> _Exercise requirements_
Please print nothing but the lines from the one containing "Image resolution: width=753" to the final line below, exactly, and no pictures.

> _Extracted material_
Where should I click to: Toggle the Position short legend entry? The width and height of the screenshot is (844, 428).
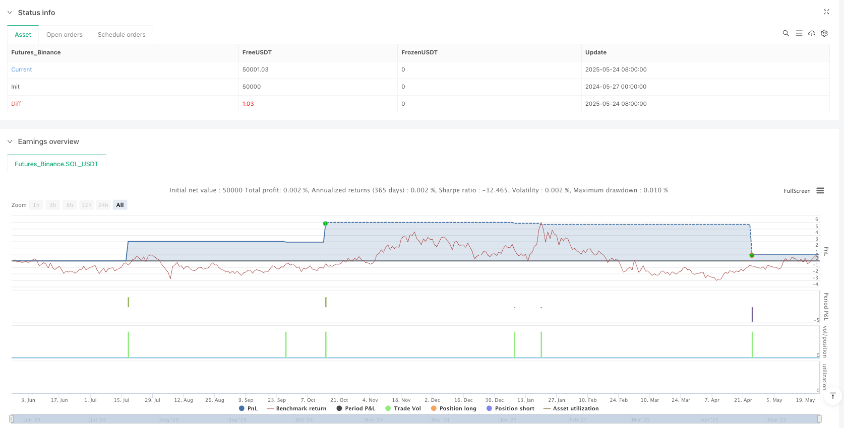pos(510,408)
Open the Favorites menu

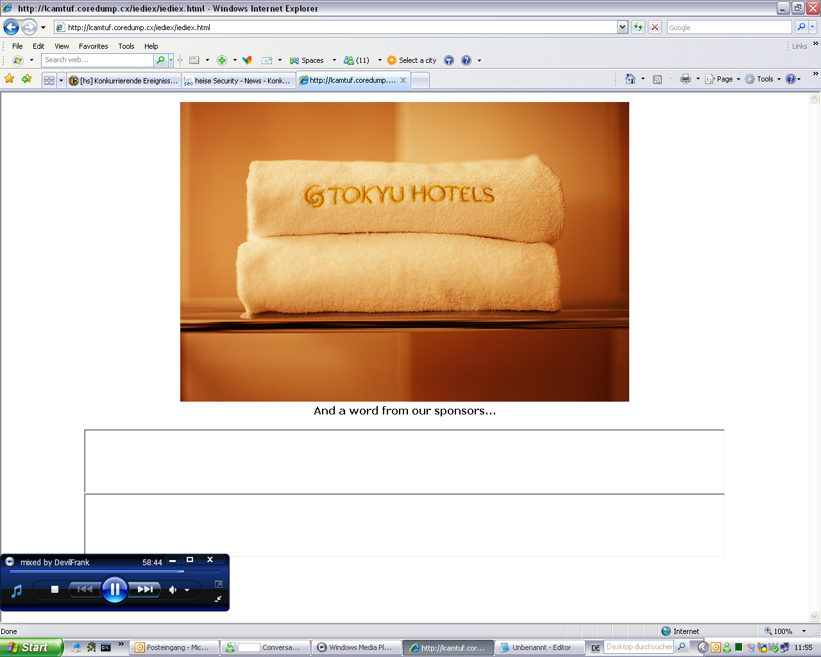[93, 46]
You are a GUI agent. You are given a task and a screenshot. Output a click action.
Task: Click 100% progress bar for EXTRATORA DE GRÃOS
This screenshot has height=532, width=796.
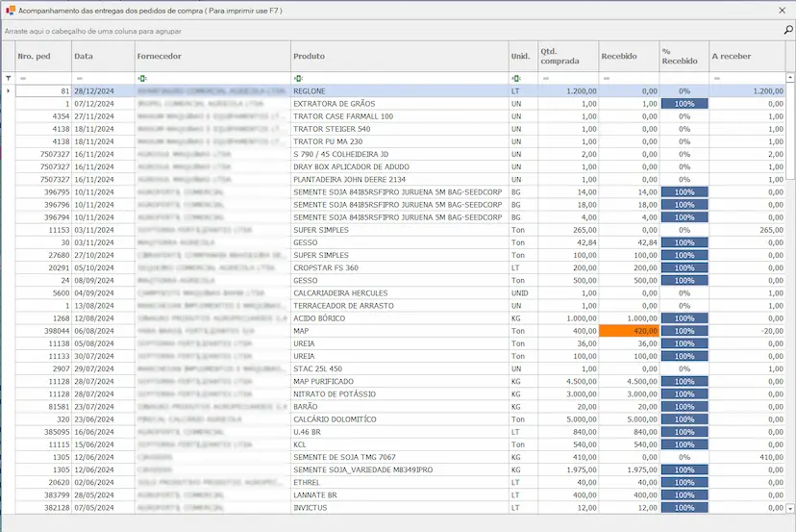pyautogui.click(x=684, y=103)
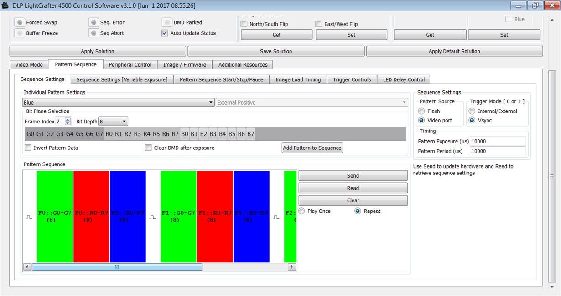
Task: Toggle Auto Update Status checkbox
Action: coord(165,33)
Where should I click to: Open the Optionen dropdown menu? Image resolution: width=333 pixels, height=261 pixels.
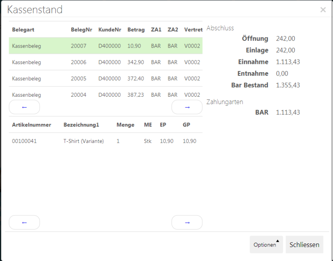pos(266,245)
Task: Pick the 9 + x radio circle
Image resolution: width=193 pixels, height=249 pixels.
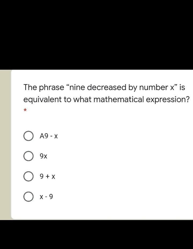Action: pos(28,176)
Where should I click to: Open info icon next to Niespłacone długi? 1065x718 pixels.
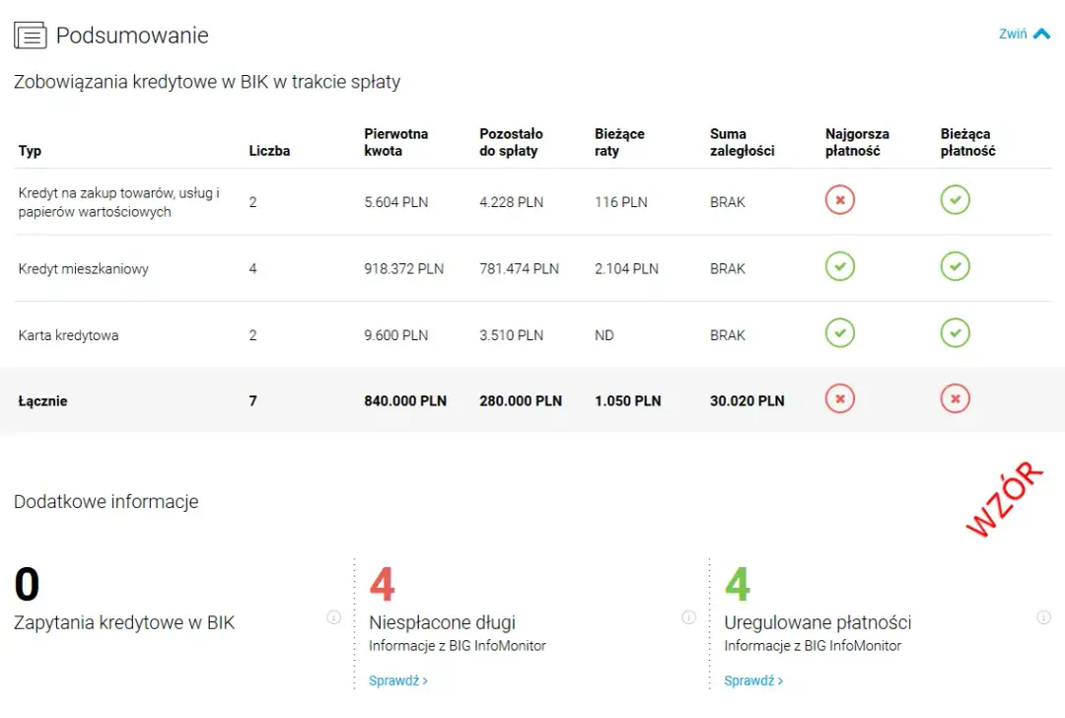coord(688,617)
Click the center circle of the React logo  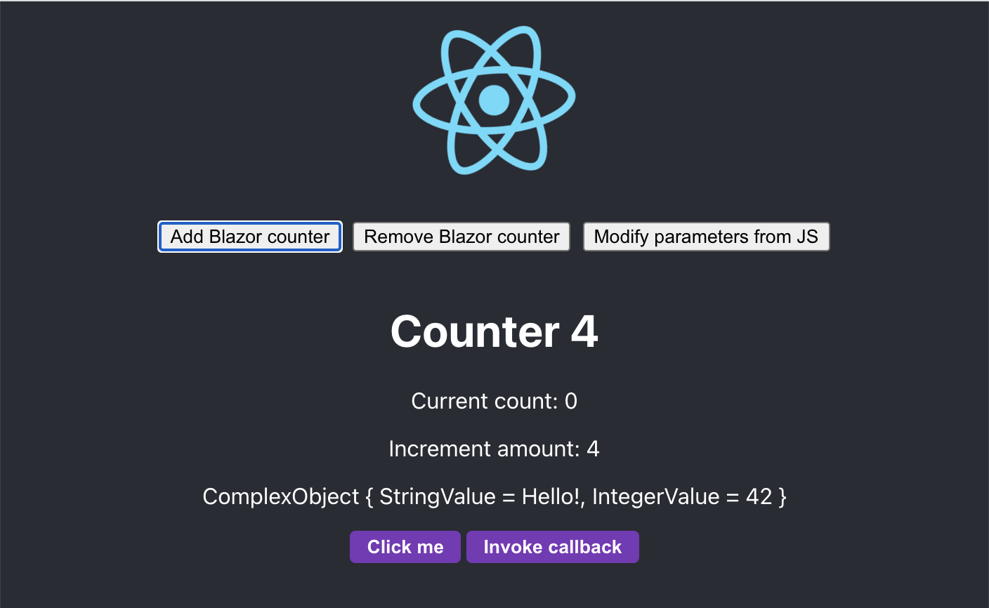click(494, 100)
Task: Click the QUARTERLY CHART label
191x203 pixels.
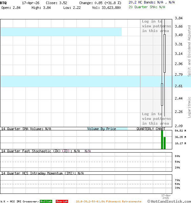Action: (151, 129)
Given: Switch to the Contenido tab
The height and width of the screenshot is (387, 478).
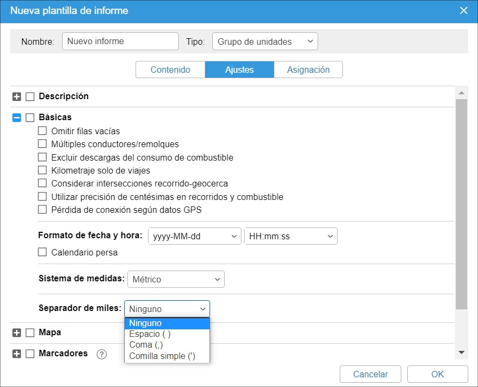Looking at the screenshot, I should point(170,69).
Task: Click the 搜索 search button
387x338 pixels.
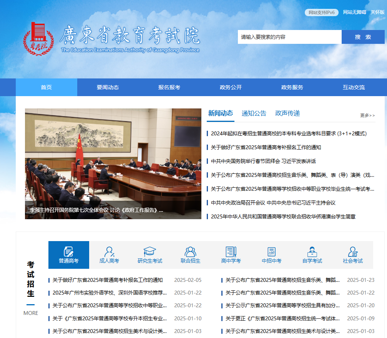Action: [x=363, y=37]
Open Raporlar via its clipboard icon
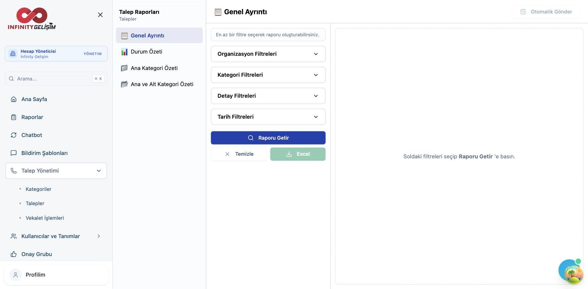The image size is (588, 289). [14, 117]
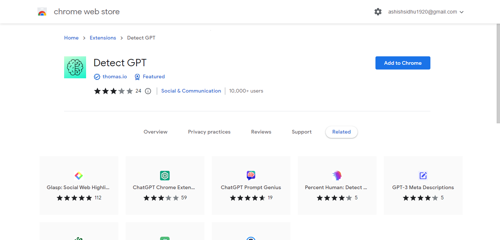Viewport: 500px width, 240px height.
Task: Click the Chrome Web Store rainbow logo
Action: 42,12
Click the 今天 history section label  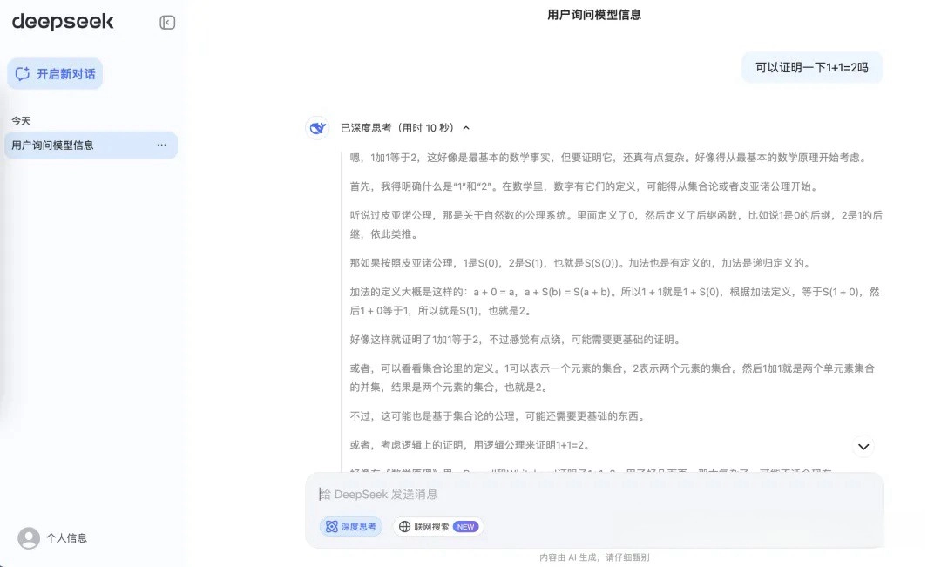21,120
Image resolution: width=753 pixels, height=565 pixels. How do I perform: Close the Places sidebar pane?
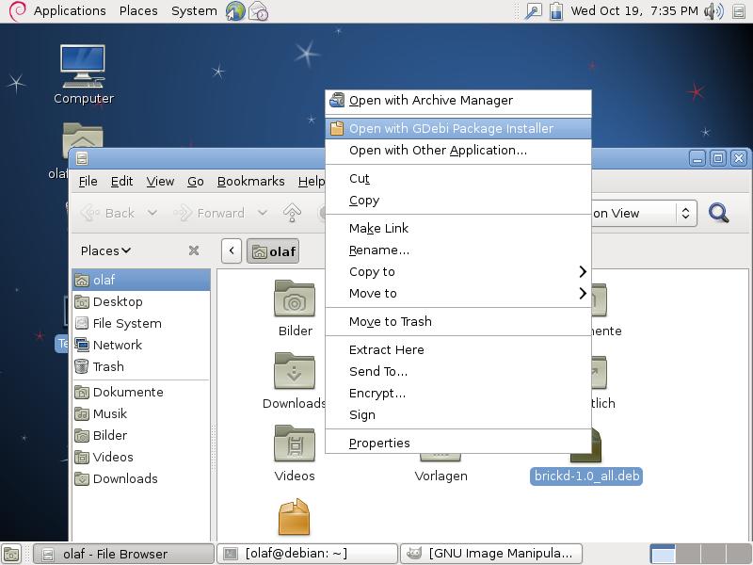194,250
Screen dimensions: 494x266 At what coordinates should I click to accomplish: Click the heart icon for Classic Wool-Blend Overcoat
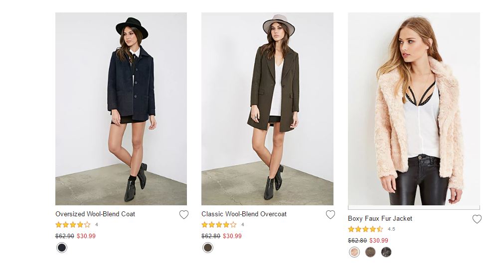tap(330, 215)
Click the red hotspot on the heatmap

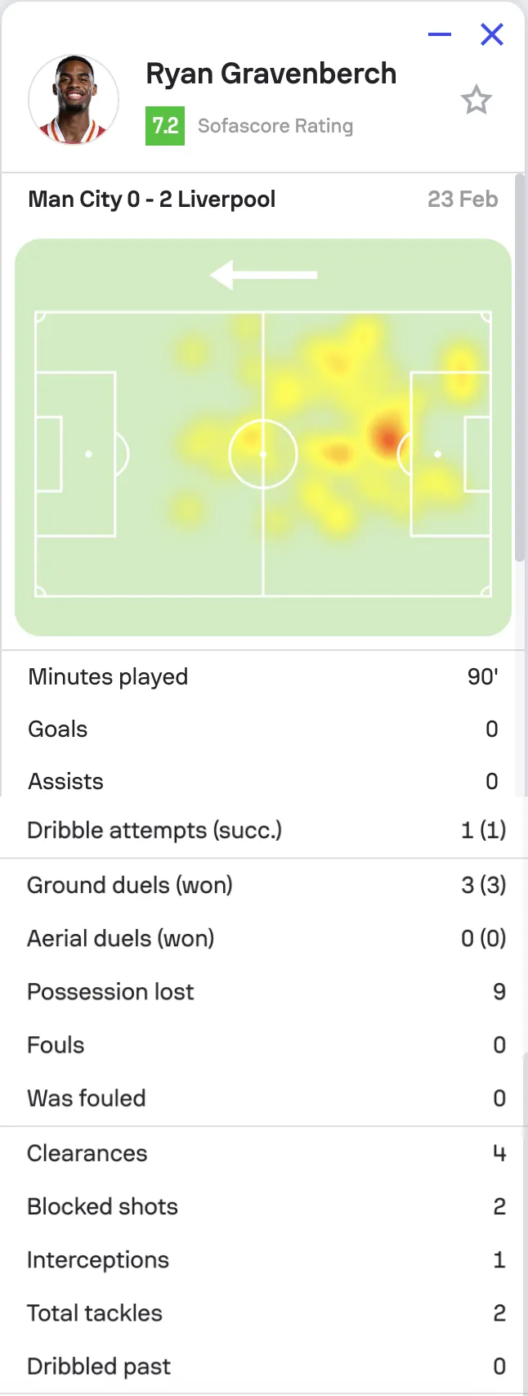point(386,435)
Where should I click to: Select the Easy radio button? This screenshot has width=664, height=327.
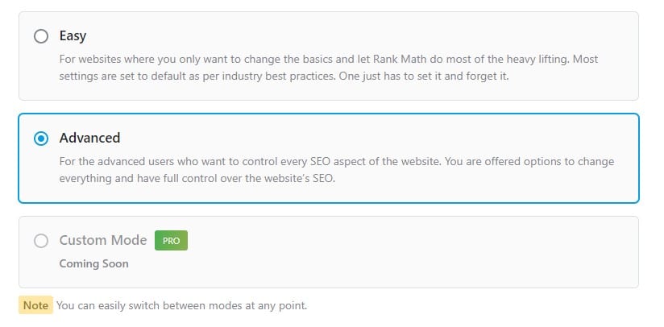pos(40,36)
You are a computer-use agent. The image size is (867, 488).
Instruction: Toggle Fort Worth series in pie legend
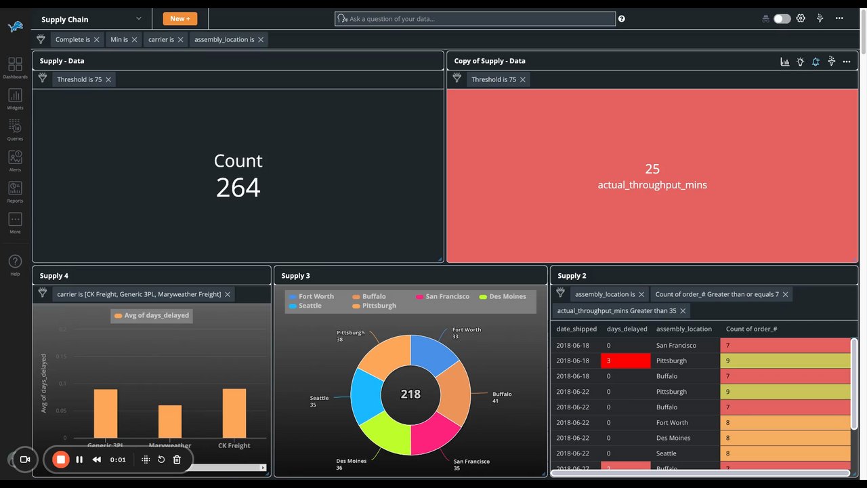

> _Exercise output_
Image resolution: width=753 pixels, height=565 pixels. How do I perform: Close the Places sidebar pane?
194,250
Screen dimensions: 494x266 At what coordinates should I click to accomplish: Click the heart icon for Classic Wool-Blend Overcoat
tap(330, 215)
Click the red hotspot on the heatmap

point(386,435)
Where should I click to: Select the Easy radio button? This screenshot has width=664, height=327.
pos(40,36)
You are a computer-use agent. The image size is (867, 488).
Instruction: Toggle Fort Worth series in pie legend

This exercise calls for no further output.